**What this task involves**
The result should be the listing below restated word for word, with images left out.

=== Section Start ===

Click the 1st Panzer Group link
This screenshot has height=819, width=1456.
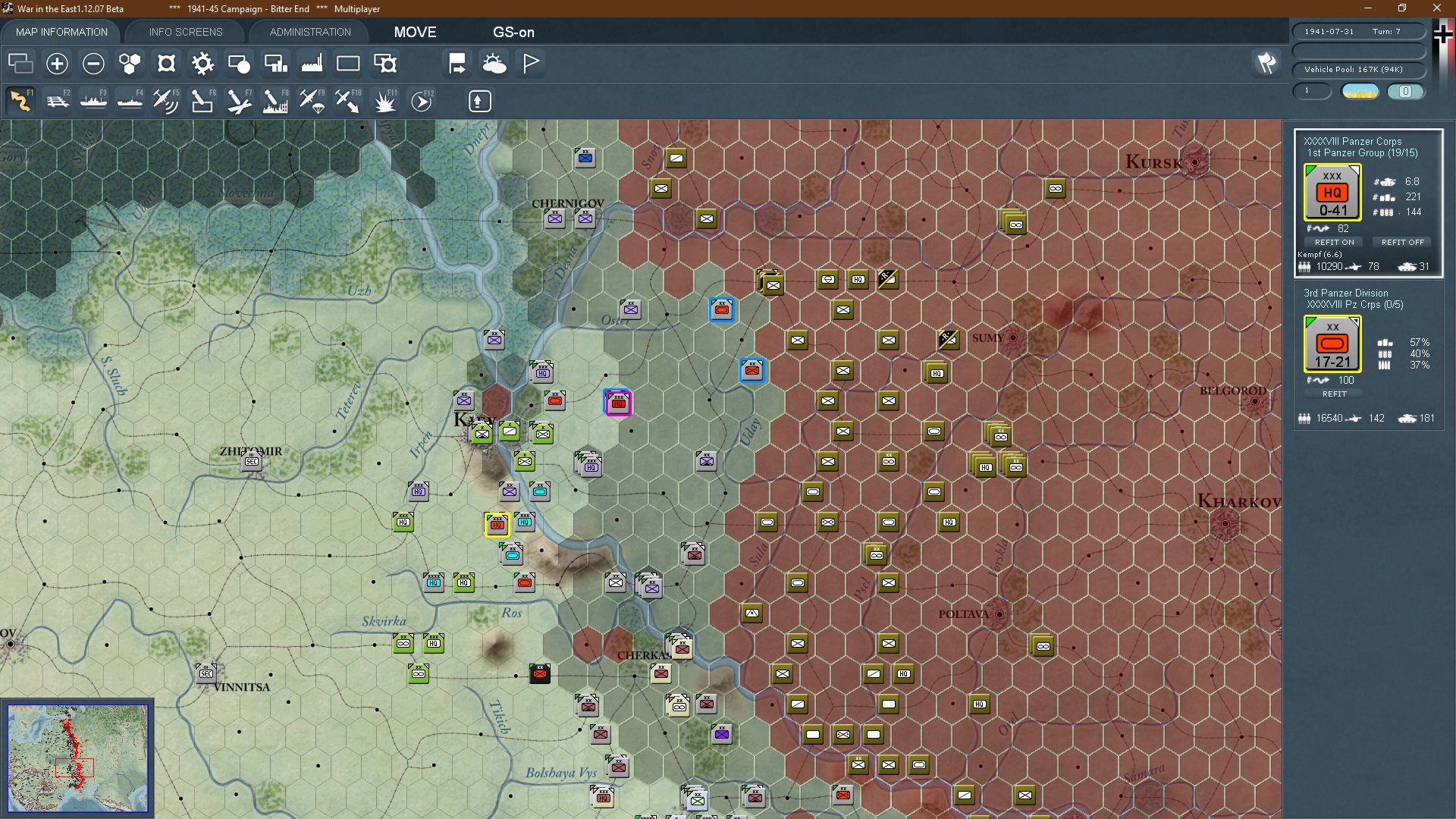point(1346,153)
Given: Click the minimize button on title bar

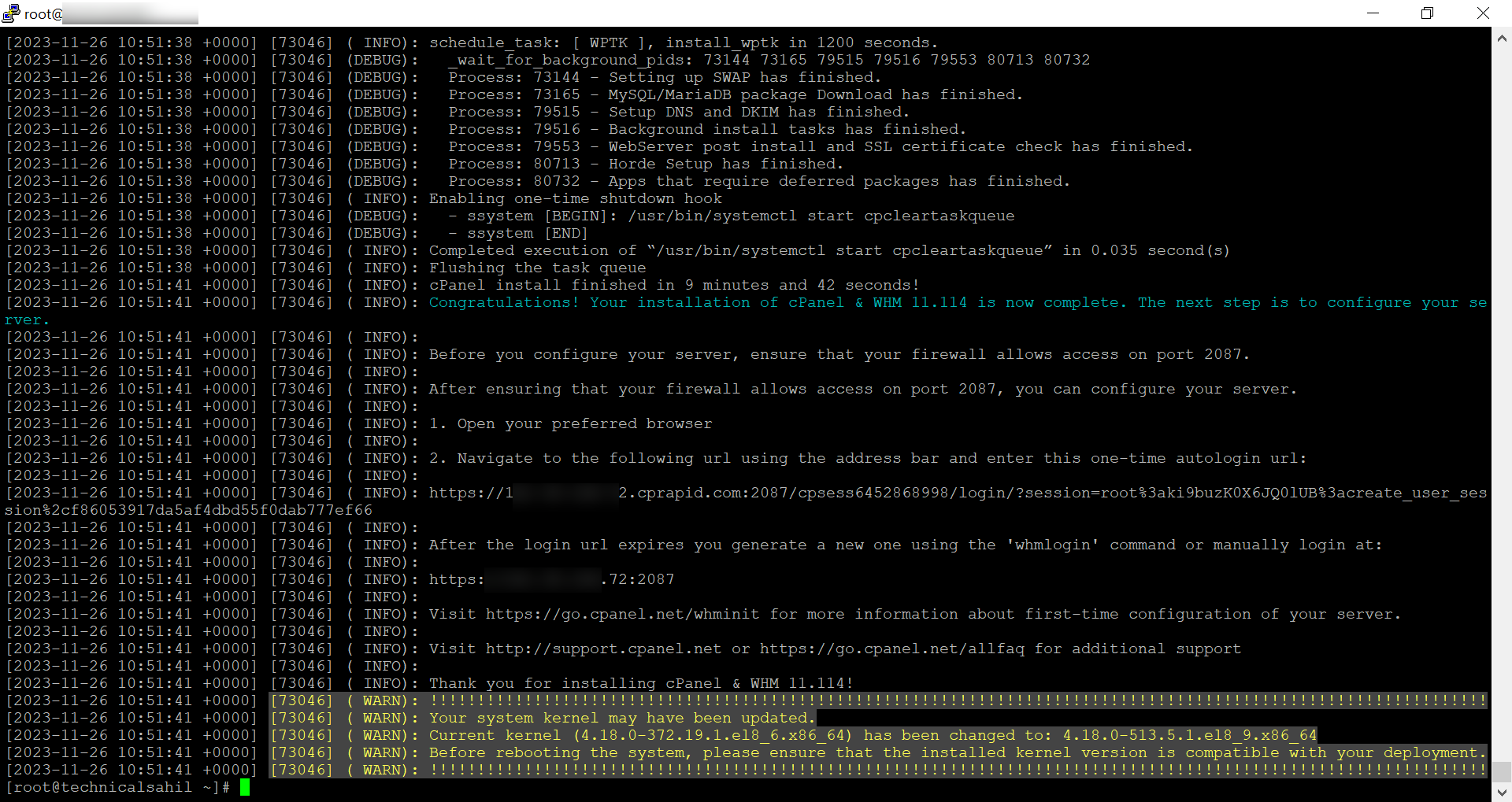Looking at the screenshot, I should coord(1373,13).
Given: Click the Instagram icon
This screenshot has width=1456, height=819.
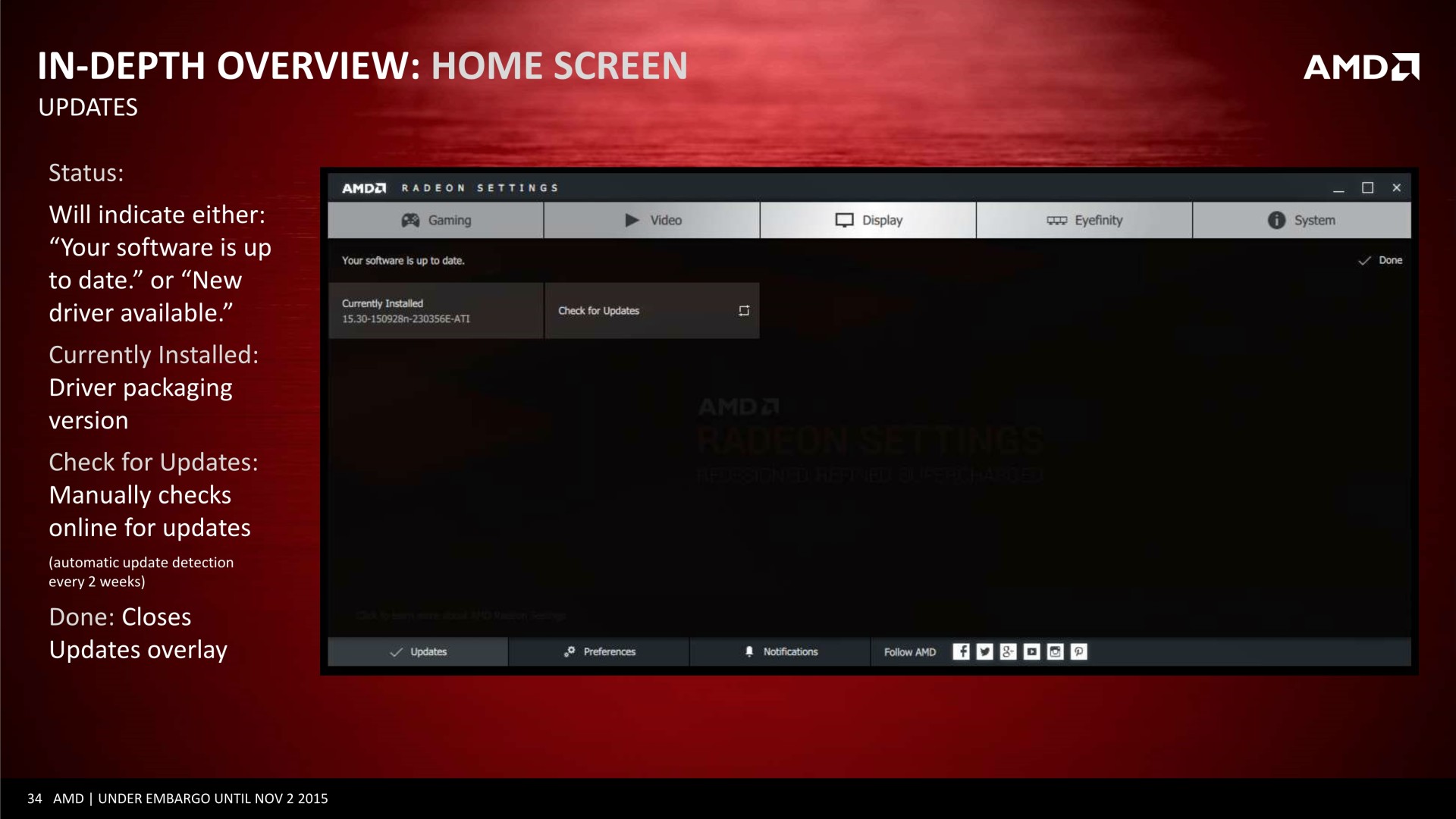Looking at the screenshot, I should [x=1055, y=651].
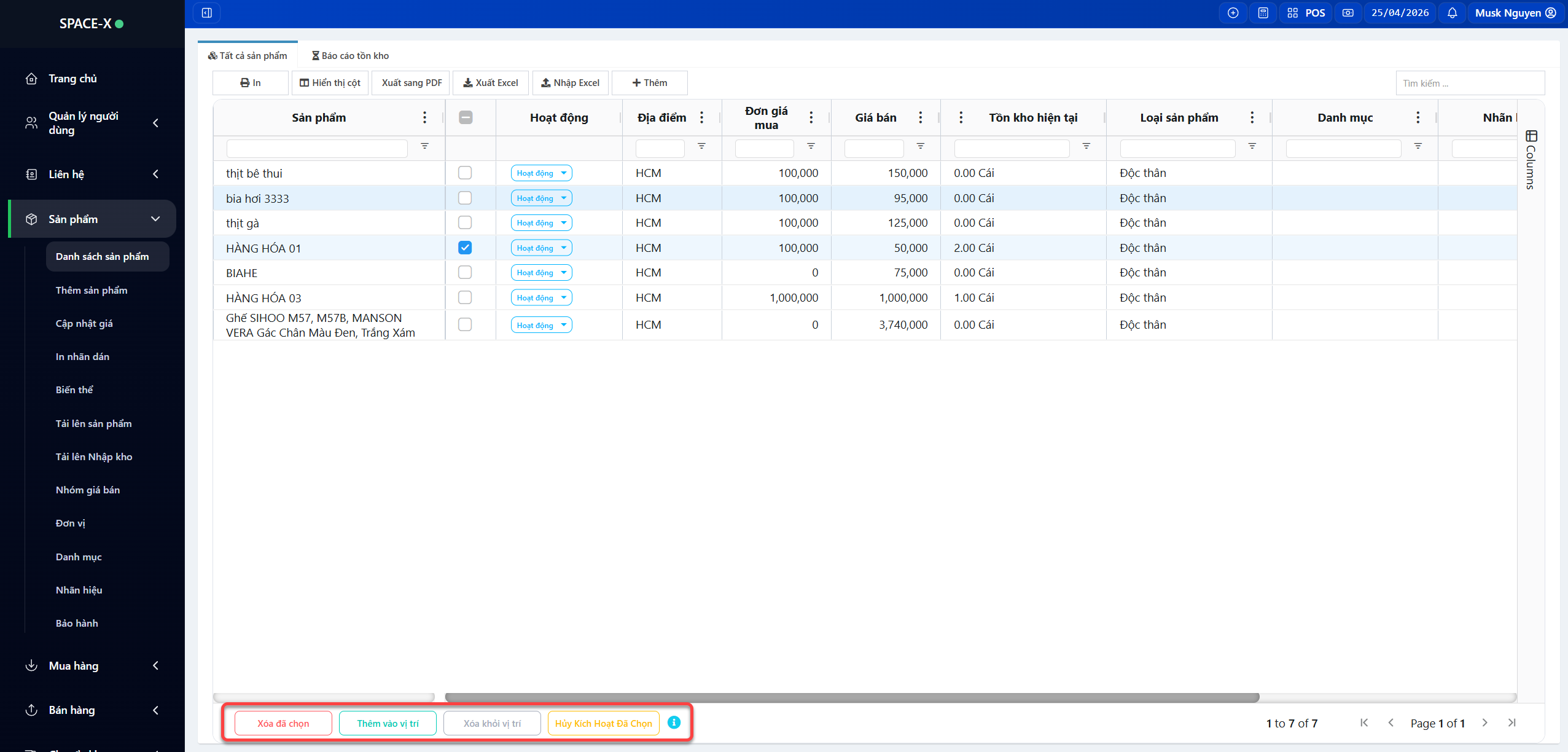Open Hoạt động dropdown for bia hơi 3333
The image size is (1568, 752).
tap(541, 198)
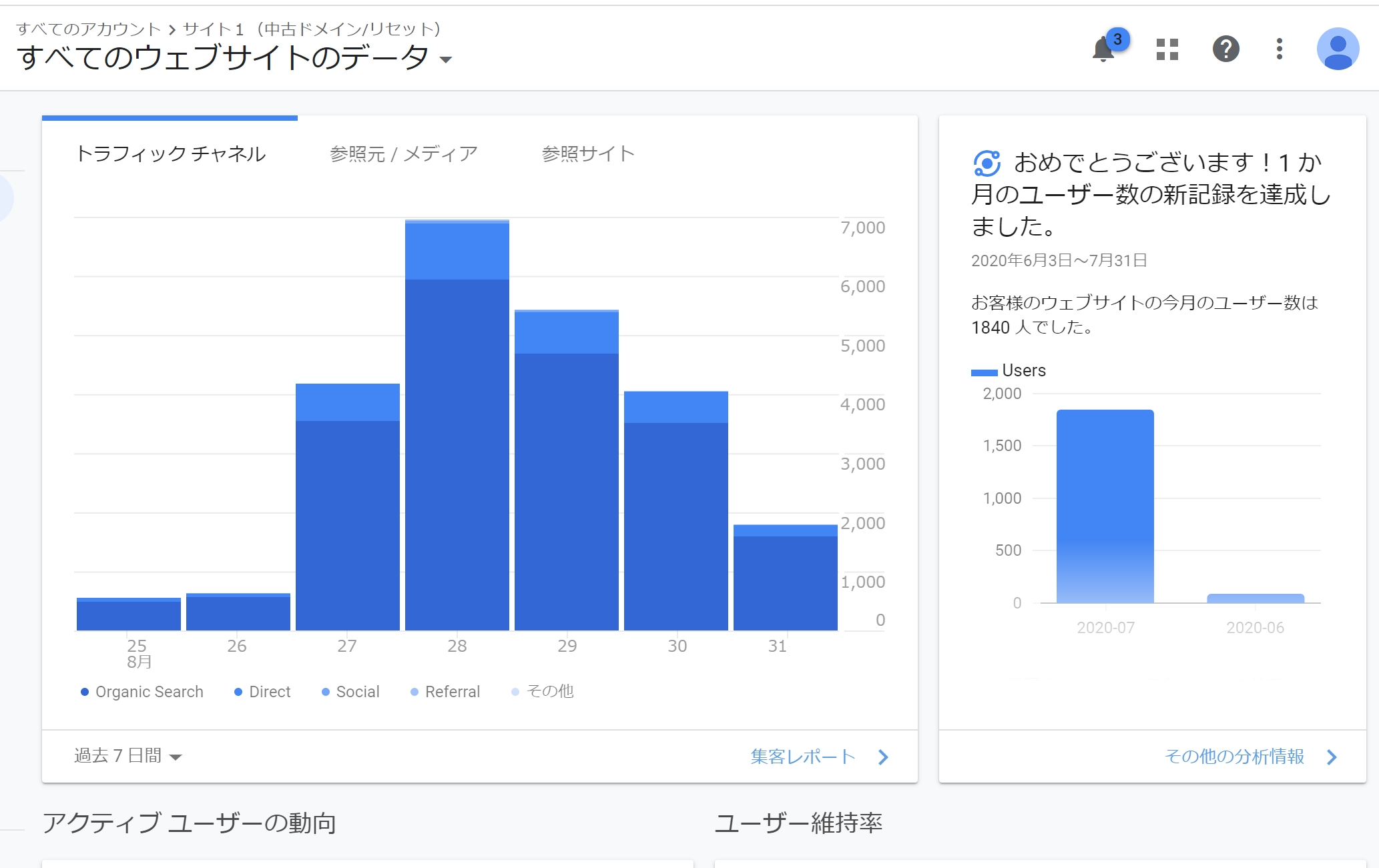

=== Section End ===

**Task response**
Click the 1st Panzer Group link
This screenshot has height=819, width=1456.
point(1346,153)
Given: Click the minimize button on title bar

Looking at the screenshot, I should coord(1373,13).
Given: Click the Instagram icon
This screenshot has width=1456, height=819.
Looking at the screenshot, I should [x=1055, y=651].
Open Hoạt động dropdown for bia hơi 3333
The image size is (1568, 752).
tap(541, 198)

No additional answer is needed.